Define the smooth composition
\begin{align*}
H : M &\to P \\
x &\mapsto G(F(x)).
\end{align*}
By the definition of the differential using curve classes,
\begin{align*}
dH_p(v)=d(G\circ F)_p([\gamma])=[H\circ \gamma]=[G\circ F\circ \gamma].
\end{align*}
On the other hand, the differential of $F$ at $p$ sends
\begin{align*}
dF_p([\gamma])=[F\circ \gamma]\in T_{F(p)}N,
\end{align*}
because $(F\circ \gamma)(0)=F(p)$. Applying the differential of $G$ at $F(p)$ gives
\begin{align*}
dG_{F(p)}(dF_p([\gamma]))
= dG_{F(p)}([F\circ \gamma])
= [G\circ F\circ \gamma].
\end{align*}
Thus
\begin{align*}
d(G\circ F)_p(v)=\bigl(dG_{F(p)}\circ dF_p\bigr)(v).
\end{align*}
[guided]
We prove equality of two linear maps
\begin{align*}
d(G\circ F)_p,\quad dG_{F(p)}\circ dF_p : T_pM \to T_{G(F(p))}P
\end{align*}
by evaluating them on an arbitrary tangent vector. In the curve-class model, a vector $v \in T_pM$ is represented by a smooth curve through $p$. Thus choose $\varepsilon > 0$ and a smooth curve
\begin{align*}
\gamma : (-\varepsilon,\varepsilon) \to M
\end{align*}
with $\gamma(0)=p$ and $v=[\gamma]$.
Let
\begin{align*}
H : M &\to P \\
x &\mapsto G(F(x))
\end{align*}
denote the composition $G\circ F$. By definition, the differential of $H$ sends the curve class $[\gamma]$ to the curve class of $H\circ\gamma$. Therefore
\begin{align*}
d(G\circ F)_p(v)
= dH_p([\gamma])
= [H\circ \gamma]
= [G\circ F\circ \gamma].
\end{align*}
Now evaluate the right-hand side.

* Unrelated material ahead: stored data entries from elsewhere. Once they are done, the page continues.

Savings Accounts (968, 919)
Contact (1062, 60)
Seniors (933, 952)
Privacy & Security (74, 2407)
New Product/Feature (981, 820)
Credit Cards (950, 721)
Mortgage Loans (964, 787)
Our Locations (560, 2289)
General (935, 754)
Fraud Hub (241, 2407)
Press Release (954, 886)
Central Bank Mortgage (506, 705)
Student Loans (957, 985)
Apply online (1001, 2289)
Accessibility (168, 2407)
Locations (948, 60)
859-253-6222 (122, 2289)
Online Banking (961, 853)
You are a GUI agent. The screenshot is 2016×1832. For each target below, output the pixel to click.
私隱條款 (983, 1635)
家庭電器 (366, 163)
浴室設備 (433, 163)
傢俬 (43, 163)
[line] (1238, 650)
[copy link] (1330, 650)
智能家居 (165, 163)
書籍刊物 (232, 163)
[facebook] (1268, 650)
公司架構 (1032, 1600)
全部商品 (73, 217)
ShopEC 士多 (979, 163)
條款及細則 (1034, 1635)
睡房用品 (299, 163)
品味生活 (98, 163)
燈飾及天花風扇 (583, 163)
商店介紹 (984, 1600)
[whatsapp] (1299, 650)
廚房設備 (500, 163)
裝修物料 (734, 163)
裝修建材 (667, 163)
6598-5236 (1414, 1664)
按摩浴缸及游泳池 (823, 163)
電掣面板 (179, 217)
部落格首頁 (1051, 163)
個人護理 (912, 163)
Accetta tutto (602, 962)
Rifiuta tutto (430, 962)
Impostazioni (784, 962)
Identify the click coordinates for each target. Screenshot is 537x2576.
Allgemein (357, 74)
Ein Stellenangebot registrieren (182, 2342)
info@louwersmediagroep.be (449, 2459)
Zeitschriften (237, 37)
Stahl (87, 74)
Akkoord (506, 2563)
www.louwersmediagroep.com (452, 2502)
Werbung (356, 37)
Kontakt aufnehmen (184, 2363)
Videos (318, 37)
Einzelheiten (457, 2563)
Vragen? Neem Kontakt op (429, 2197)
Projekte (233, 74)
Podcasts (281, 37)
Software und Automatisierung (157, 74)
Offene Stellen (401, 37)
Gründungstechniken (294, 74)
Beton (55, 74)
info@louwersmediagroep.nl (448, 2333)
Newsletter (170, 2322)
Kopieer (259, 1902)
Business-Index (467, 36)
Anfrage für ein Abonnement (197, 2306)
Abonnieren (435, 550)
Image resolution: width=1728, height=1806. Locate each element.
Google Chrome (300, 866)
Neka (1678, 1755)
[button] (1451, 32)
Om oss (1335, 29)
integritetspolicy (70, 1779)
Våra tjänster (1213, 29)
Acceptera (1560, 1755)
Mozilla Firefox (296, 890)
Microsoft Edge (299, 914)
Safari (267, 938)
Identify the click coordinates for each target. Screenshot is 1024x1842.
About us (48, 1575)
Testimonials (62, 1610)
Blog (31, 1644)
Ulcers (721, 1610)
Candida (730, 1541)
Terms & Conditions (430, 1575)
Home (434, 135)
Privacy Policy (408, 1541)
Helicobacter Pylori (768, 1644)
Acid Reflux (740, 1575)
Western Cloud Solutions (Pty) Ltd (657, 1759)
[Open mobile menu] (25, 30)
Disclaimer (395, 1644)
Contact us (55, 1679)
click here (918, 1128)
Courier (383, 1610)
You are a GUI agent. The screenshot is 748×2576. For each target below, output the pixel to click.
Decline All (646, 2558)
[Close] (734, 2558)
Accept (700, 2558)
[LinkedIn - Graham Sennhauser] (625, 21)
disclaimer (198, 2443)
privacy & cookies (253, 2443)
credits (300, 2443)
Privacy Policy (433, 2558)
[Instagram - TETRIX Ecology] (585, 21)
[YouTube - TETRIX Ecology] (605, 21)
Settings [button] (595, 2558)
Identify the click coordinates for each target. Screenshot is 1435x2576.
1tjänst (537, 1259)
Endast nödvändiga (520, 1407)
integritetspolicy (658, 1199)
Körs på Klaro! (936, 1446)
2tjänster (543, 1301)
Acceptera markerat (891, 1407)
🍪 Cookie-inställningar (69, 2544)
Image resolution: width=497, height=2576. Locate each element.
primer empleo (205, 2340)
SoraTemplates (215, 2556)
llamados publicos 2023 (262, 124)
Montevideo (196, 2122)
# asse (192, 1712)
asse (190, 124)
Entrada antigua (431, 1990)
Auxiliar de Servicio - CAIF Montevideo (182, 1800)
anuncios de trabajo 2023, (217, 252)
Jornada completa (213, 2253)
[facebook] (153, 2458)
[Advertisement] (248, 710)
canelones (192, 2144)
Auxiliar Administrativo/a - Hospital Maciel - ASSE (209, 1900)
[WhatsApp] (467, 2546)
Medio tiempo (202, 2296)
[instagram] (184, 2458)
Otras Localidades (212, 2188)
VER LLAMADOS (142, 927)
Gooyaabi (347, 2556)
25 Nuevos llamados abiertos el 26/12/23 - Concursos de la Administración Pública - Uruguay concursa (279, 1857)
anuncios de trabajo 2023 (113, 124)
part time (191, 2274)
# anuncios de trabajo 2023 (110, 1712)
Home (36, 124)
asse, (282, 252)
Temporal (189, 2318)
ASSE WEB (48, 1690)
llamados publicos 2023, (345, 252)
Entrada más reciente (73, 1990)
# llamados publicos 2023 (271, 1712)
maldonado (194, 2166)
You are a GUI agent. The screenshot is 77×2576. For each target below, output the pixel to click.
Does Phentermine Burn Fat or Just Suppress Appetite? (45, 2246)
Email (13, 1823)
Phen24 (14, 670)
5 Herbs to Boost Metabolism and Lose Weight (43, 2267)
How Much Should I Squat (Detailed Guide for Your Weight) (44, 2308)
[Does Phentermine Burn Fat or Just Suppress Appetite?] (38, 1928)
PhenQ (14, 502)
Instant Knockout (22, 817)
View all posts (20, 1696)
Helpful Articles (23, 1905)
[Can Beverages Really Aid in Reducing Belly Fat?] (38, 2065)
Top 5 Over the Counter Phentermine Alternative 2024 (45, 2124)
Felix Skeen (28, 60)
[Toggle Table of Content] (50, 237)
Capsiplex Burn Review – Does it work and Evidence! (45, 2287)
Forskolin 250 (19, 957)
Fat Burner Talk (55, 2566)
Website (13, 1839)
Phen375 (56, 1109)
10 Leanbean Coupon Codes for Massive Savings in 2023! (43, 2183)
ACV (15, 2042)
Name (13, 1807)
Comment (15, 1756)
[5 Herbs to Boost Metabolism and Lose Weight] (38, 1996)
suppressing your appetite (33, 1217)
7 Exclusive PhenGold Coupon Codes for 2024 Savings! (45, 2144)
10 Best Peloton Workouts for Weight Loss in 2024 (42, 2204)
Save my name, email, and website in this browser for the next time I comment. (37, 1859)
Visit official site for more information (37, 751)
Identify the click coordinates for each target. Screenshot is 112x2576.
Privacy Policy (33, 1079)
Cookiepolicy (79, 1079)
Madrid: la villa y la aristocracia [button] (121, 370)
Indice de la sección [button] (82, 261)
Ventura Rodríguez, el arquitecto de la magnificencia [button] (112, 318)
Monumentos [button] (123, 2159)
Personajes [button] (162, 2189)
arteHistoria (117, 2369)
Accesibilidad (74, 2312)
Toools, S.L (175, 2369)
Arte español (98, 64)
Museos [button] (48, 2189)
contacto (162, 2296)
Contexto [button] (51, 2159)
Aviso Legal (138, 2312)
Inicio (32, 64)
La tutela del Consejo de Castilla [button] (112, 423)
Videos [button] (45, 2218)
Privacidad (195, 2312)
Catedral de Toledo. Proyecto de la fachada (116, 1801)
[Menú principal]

First, the differential of $F$ sends $[\gamma]$ to the tangent vector represented by the curve $F\circ\gamma$:
\begin{align*}
dF_p([\gamma])=[F\circ \gamma].
\end{align*}
This class lies in $T_{F(p)}N$ because
\begin{align*}
(F\circ\gamma)(0)=F(\gamma(0))=F(p).
\end{align*}
Next, applying $dG_{F(p)}$ sends this class to the class of the further composition with $G$:
\begin{align*}
dG_{F(p)}(dF_p([\gamma]))
= dG_{F(p)}([F\circ \gamma])
= [G\circ F\circ \gamma].
\end{align*}
Both sides therefore send the same arbitrary vector $v=[\gamma]$ to the same element $[G\circ F\circ \gamma]$ of $T_{G(F(p))}P$.
[/guided]
[/step]
[step:Conclude equality of the two differentials]
Since the tangent vector $v \in T_pM$ was arbitrary, the two linear maps
\begin{align*}
d(G\circ F)_p,\quad dG_{F(p)}\circ dF_p : T_pM \to T_{G(F(p))}P
\end{align*}
agree on every element of $T_pM$. Hence
\begin{align*}
d(G\circ F)_p=dG_{F(p)}\circ dF_p.
\end{align*}
[/step]
[step:Apply the curve-class definition to the identity map]
Let $M$ be a smooth manifold, let $p \in M$, and let $v \in T_pM$ be represented by a smooth curve
\begin{align*}
\gamma : (-\varepsilon,\varepsilon) \to M
\end{align*}
with $\gamma(0)=p$. By the curve-class definition of the differential,
\begin{align*}
d(\operatorname{id}_M)_p(v)
= d(\operatorname{id}_M)_p([\gamma])
= [\operatorname{id}_M\circ \gamma]
= [\gamma]
= v.
\end{align*}
Thus $d(\operatorname{id}_M)_p$ agrees with $\operatorname{id}_{T_pM}$ on every $v \in T_pM$, so
\begin{align*}
d(\operatorname{id}_M)_p=\operatorname{id}_{T_pM}.
\end{align*}
[/step]